-- Written instruction --
Please collect each line below that contains the string "Quick" and copy those lines out in full. Letter case counts.

-- Start Records shown --

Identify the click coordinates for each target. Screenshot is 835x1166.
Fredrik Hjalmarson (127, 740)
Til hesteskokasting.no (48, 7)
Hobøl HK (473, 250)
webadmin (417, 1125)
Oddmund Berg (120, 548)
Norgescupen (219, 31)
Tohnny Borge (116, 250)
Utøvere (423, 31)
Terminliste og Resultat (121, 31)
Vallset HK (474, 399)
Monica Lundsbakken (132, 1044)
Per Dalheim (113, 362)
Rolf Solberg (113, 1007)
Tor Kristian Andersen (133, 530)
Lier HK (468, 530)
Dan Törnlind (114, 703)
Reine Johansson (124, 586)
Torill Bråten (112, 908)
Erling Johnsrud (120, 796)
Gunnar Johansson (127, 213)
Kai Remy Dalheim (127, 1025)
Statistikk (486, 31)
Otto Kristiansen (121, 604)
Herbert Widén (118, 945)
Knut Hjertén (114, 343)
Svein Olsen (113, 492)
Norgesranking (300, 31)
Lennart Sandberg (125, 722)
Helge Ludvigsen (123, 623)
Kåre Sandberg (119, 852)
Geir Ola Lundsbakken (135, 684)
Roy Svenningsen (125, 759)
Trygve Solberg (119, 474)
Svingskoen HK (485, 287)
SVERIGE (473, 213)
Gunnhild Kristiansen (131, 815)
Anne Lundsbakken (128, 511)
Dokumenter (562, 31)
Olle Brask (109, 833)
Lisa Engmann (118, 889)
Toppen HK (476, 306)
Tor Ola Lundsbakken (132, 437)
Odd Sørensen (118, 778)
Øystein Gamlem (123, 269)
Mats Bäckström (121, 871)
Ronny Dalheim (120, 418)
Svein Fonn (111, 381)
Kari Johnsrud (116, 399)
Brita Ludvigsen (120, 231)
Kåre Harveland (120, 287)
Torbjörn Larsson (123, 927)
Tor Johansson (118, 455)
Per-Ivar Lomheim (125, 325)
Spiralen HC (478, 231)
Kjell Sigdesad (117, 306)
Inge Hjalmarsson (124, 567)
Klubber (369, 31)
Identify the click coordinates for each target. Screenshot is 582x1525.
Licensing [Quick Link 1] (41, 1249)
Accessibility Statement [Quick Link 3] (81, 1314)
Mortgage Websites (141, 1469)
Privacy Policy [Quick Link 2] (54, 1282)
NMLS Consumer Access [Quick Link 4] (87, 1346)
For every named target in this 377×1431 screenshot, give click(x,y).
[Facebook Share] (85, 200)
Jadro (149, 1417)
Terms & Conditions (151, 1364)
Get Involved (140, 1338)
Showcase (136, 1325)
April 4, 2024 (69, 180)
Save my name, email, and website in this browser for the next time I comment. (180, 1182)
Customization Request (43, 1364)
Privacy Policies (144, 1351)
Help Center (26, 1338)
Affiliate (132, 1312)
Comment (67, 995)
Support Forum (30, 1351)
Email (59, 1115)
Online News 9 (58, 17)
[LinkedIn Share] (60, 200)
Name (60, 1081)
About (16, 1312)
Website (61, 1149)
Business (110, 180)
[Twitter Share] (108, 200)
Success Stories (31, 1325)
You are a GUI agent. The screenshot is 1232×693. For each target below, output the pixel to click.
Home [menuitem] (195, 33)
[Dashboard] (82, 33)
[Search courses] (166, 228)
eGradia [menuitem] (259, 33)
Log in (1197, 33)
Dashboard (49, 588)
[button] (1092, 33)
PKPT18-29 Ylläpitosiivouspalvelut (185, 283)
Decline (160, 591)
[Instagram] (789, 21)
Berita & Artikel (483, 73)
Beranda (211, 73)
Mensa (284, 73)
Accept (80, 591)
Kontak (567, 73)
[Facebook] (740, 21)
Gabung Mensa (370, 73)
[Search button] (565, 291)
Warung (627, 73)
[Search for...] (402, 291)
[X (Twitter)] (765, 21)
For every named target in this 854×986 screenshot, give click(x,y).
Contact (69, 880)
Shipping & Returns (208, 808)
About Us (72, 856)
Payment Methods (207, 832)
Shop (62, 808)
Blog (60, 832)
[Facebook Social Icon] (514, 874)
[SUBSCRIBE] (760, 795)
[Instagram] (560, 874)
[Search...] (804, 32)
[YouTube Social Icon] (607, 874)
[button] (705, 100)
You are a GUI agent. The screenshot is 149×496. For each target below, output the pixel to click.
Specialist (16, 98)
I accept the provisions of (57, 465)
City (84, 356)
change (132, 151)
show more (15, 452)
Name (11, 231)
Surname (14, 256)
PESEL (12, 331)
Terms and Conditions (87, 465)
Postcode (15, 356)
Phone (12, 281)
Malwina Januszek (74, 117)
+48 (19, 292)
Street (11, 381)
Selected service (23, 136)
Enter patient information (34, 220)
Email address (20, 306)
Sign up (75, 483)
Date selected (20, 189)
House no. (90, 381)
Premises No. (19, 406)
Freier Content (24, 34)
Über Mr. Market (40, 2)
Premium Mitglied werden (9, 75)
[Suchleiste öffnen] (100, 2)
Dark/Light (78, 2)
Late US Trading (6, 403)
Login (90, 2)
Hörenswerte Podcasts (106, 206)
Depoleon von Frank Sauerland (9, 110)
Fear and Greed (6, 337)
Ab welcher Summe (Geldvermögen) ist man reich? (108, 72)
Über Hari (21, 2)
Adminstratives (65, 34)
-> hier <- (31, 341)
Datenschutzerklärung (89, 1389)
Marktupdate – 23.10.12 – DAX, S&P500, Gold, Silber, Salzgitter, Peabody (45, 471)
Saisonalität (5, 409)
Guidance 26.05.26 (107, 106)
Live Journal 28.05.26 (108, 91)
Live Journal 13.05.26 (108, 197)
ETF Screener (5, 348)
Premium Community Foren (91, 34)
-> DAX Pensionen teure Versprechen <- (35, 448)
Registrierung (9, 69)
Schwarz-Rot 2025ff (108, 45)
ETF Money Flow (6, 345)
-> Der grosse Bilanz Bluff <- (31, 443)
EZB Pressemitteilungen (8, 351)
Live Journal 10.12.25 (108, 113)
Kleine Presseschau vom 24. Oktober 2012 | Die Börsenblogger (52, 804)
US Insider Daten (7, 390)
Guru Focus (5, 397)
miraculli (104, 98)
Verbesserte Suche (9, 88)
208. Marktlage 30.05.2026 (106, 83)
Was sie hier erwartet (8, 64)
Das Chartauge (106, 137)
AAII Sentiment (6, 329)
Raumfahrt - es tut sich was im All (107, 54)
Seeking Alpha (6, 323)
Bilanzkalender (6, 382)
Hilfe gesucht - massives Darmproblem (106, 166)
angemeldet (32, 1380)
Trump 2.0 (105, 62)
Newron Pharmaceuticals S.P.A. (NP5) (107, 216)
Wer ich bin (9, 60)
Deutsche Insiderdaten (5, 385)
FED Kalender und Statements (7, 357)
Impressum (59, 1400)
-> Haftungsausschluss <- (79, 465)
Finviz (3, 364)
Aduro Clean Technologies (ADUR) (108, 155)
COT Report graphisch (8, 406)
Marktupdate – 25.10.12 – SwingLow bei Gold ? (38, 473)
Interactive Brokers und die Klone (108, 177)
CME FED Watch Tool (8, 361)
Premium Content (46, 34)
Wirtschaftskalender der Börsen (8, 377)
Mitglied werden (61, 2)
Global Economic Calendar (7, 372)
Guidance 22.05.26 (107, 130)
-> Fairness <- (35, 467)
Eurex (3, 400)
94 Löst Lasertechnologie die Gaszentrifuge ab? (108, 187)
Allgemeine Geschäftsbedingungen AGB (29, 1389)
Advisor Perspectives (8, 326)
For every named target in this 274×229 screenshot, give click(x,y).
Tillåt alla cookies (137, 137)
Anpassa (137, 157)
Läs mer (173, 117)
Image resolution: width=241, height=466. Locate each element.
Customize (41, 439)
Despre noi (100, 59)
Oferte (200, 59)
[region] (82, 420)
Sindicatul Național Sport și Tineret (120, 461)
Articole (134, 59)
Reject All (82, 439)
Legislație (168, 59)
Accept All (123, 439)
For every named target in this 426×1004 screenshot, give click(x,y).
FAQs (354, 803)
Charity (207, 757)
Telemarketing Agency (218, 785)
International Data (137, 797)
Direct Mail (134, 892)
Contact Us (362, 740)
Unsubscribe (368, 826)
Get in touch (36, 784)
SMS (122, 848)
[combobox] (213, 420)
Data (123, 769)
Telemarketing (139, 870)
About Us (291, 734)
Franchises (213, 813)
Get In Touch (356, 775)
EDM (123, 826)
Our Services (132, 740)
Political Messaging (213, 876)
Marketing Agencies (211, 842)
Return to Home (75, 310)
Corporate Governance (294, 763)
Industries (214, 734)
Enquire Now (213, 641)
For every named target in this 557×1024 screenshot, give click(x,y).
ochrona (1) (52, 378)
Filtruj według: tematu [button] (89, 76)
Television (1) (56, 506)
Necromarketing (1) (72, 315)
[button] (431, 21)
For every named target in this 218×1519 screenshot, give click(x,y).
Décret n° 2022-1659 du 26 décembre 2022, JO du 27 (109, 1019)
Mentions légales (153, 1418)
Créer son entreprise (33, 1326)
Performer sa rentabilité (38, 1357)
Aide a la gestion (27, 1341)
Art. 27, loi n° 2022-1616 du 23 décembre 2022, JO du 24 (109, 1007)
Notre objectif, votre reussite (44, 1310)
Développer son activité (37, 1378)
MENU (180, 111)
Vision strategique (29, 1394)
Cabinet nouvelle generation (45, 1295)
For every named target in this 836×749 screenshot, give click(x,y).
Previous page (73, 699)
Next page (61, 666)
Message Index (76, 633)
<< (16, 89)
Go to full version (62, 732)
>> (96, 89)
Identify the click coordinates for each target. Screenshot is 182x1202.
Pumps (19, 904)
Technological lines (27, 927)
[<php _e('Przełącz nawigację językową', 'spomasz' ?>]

-- End Records shown --

-- Response to the exercise --
Licensing [Quick Link 1] (41, 1249)
Accessibility Statement [Quick Link 3] (81, 1314)
Privacy Policy [Quick Link 2] (54, 1282)
NMLS Consumer Access [Quick Link 4] (87, 1346)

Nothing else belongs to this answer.